The state Department of Health has certified the first lab in Hawaii to test medical cannabis.
The certification of Steep Hill Hawaii Lab in Honolulu is welcome news to medical marijuana companies that have been eager to open their doors.
“We are one step closer to providing long-awaited medicine to our community,” said Tai Cheng, chief operating officer of Aloha Green, a medical cannabis dispensary on King Street, in a press release.
Aloha Green opened already, but hasn’t been able to sell any cannabis products. Instead, it’s lost thousands of dollars every month on rent and salaries, the company has said.
Biochemist Caleb King from Steep Hill Hawaii Lab with a device that can analyze active compounds in cannabis flowers.
Cory Lum/Civil Beat
Helen Cho, spokeswoman for Aloha Green, said the company still needs to test its products and go through a final inspection with the health department before it will be able to sell cannabis to patients.

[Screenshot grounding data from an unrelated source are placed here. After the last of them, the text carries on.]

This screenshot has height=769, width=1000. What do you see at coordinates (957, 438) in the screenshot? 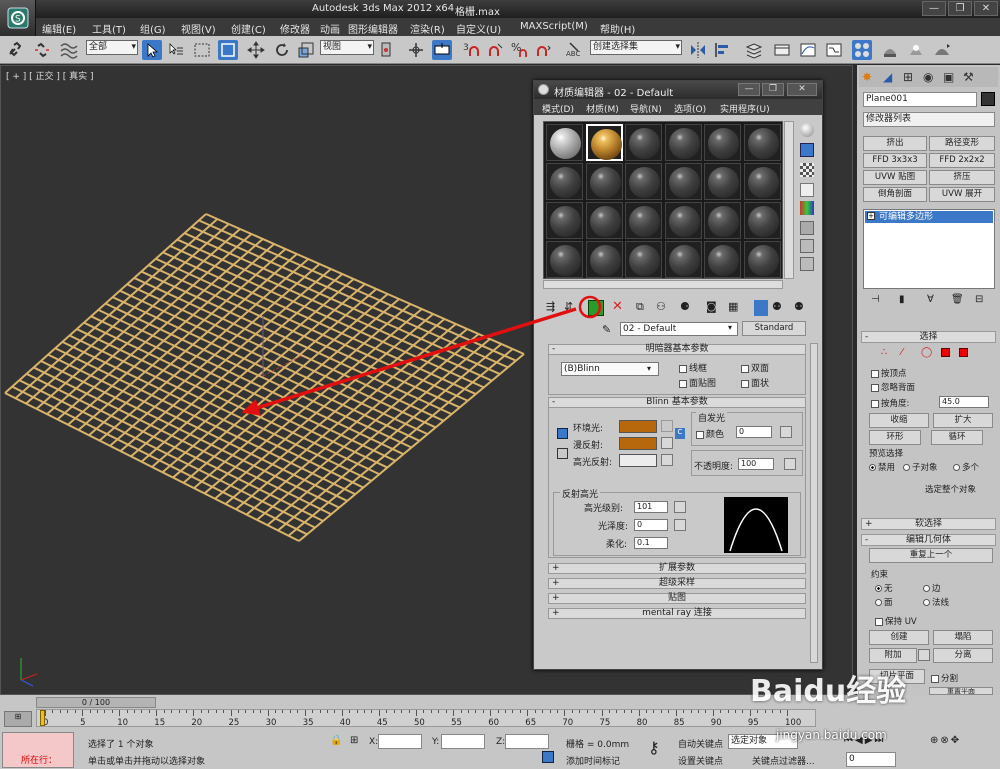
I see `loop-button: 循环` at bounding box center [957, 438].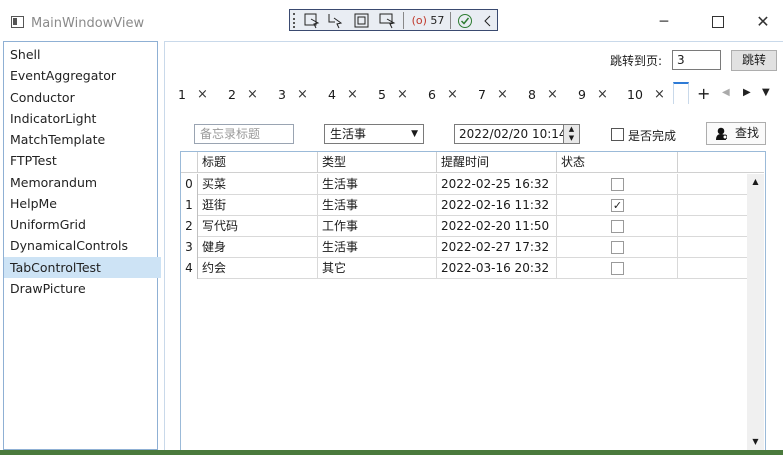  Describe the element at coordinates (362, 21) in the screenshot. I see `frame-icon` at that location.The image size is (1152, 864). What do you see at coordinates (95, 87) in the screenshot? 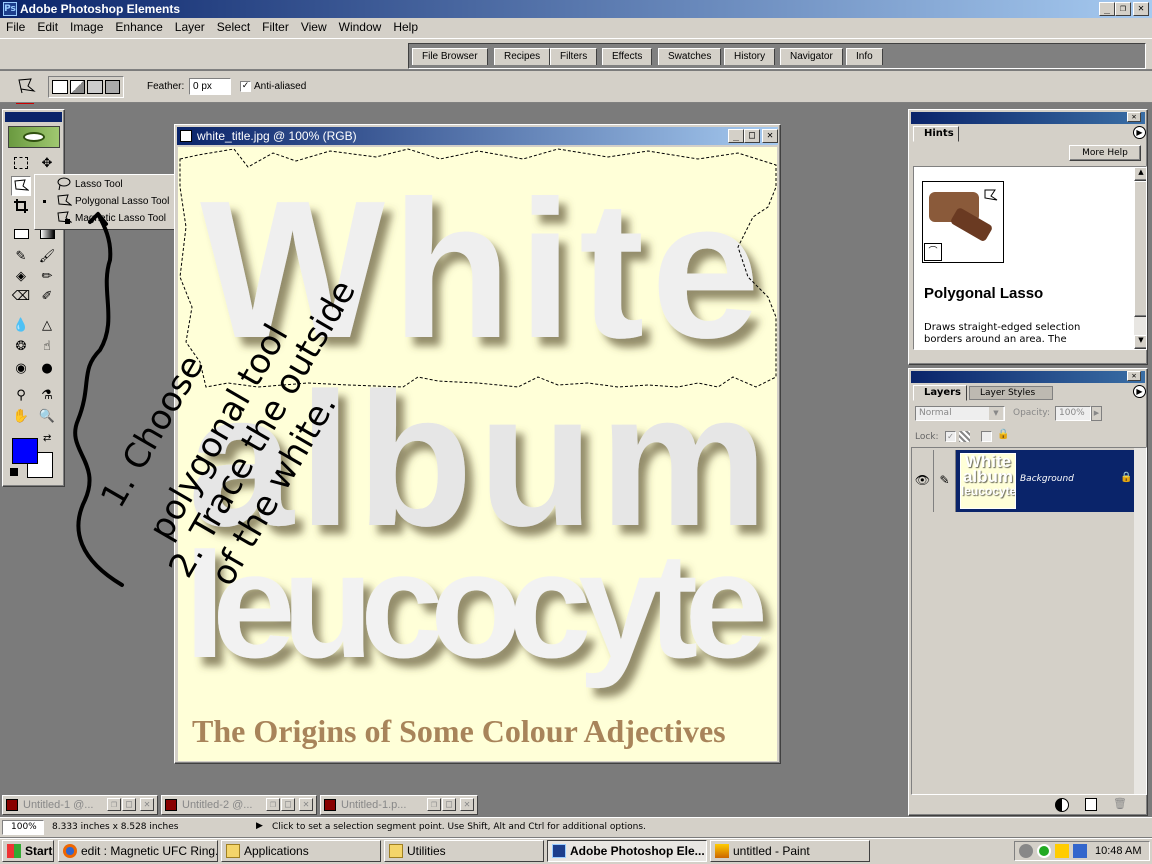
I see `subtract-selection-icon` at bounding box center [95, 87].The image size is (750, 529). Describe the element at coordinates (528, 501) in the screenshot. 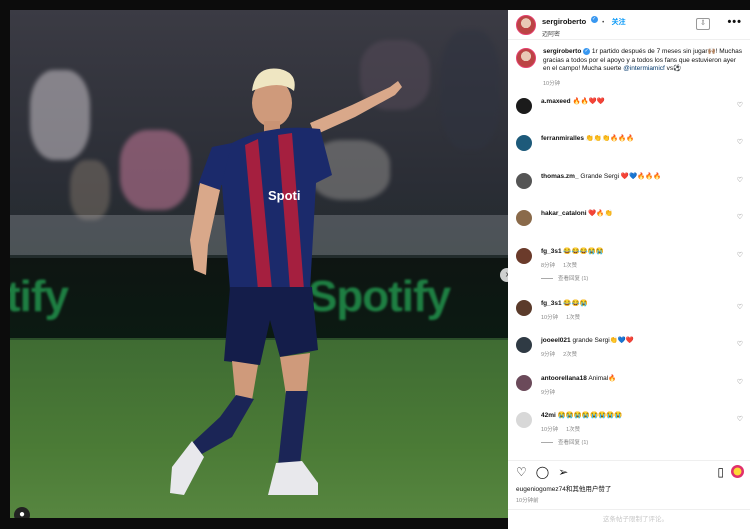

I see `post-time: 10分钟前` at that location.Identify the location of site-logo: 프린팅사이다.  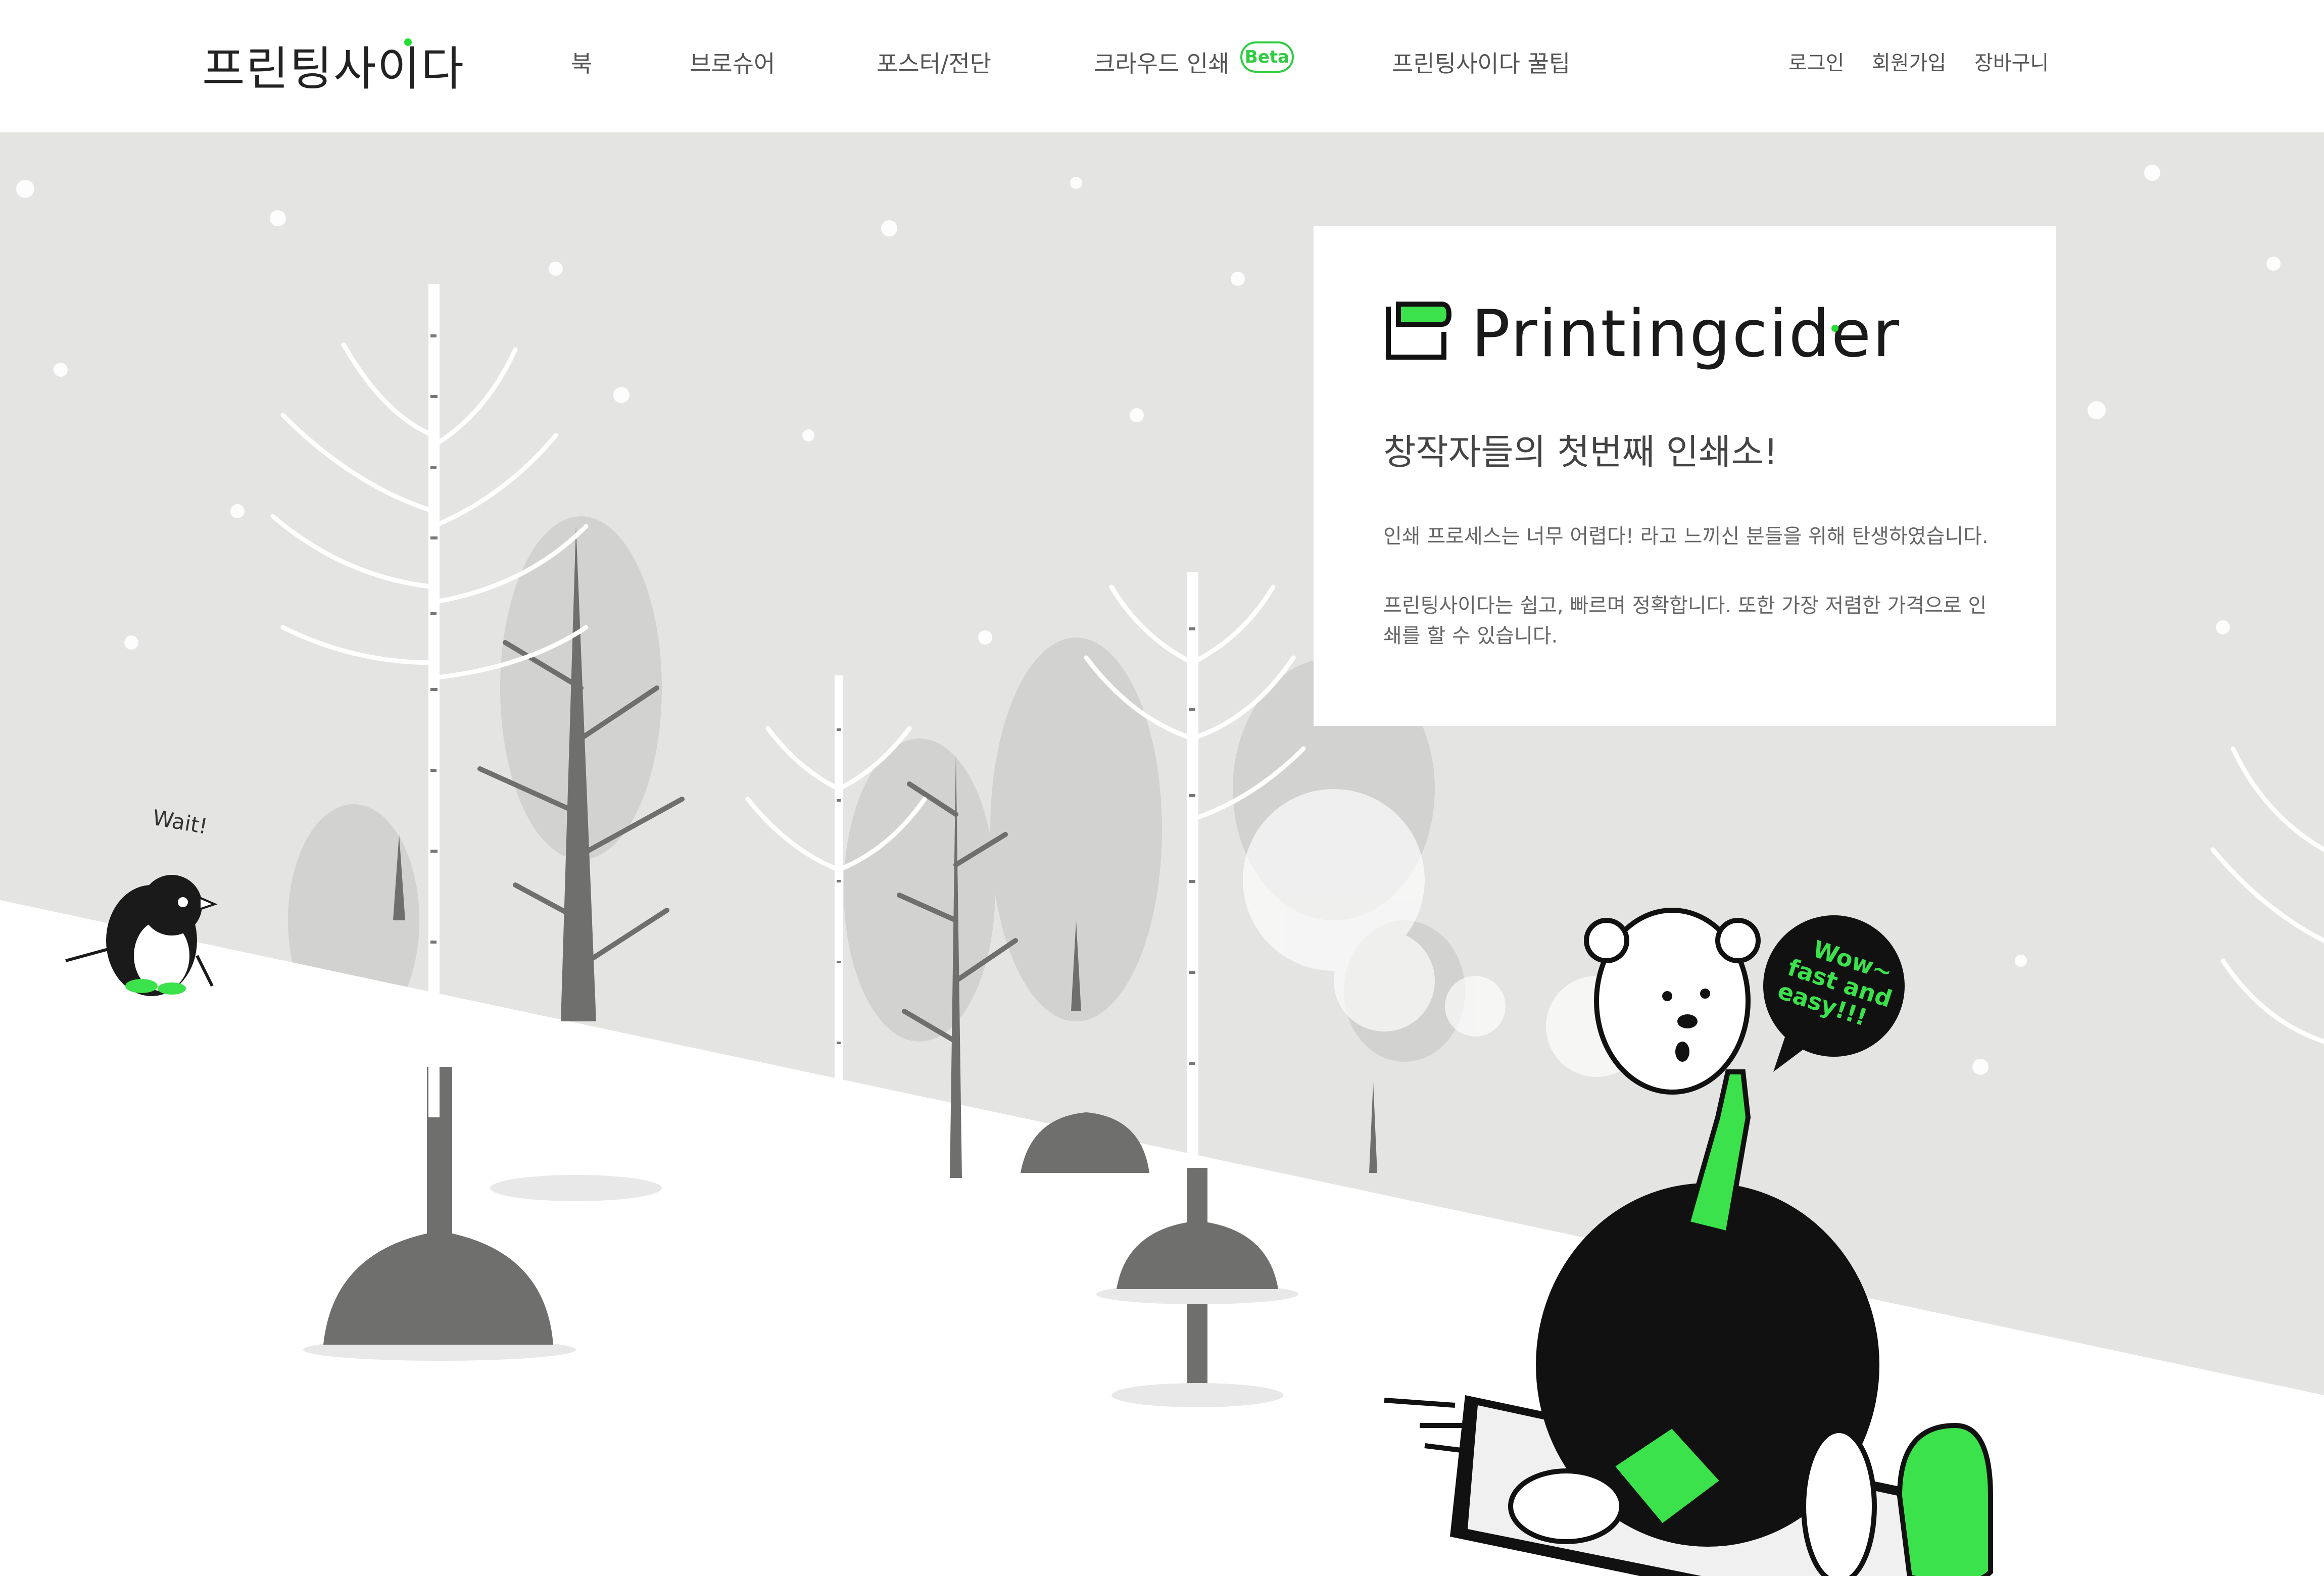
(334, 64). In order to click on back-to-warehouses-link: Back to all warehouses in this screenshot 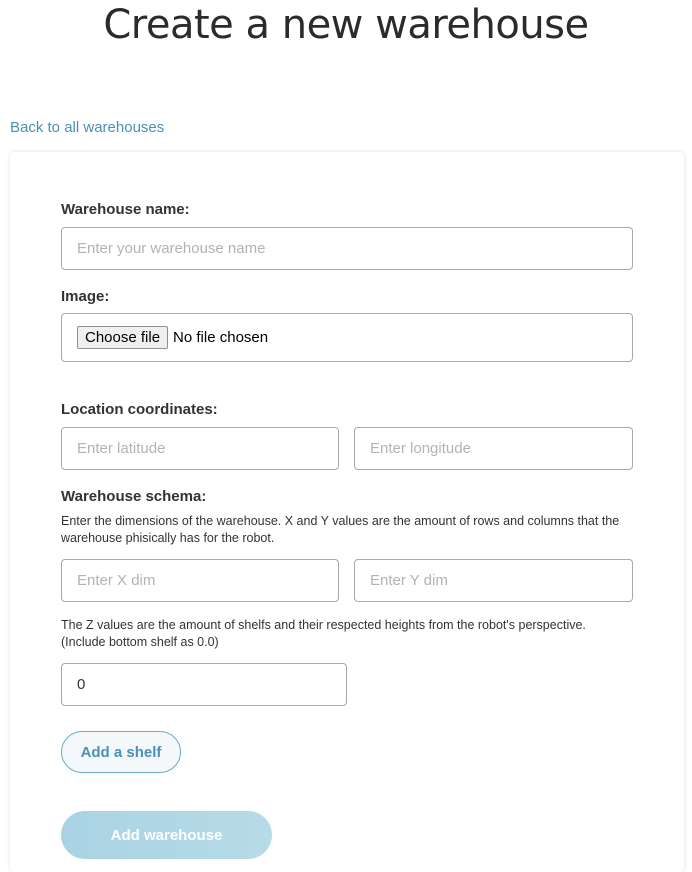, I will do `click(87, 128)`.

Hawaii legalized medical marijuana in 2000 but patients had to grow their own or find a caregiver to help. Dispensaries were legalized in 2015 and originally expected to open a year ago. But the state has been plagued by numerous delays.
“It’s good that they finally were able to certify a laboratory considering that it’s been a long wait,” said Sen. Will Espero, who helped write the medical cannabis dispensary law. “I know the industry is very relieved and happy but we still need to get to that first sale.”
Maui Grown Therapies sent out an optimistic email Monday to newsletter subscribers.
“We hope to announce our soft opening date within the next several days,” the dispensary company said.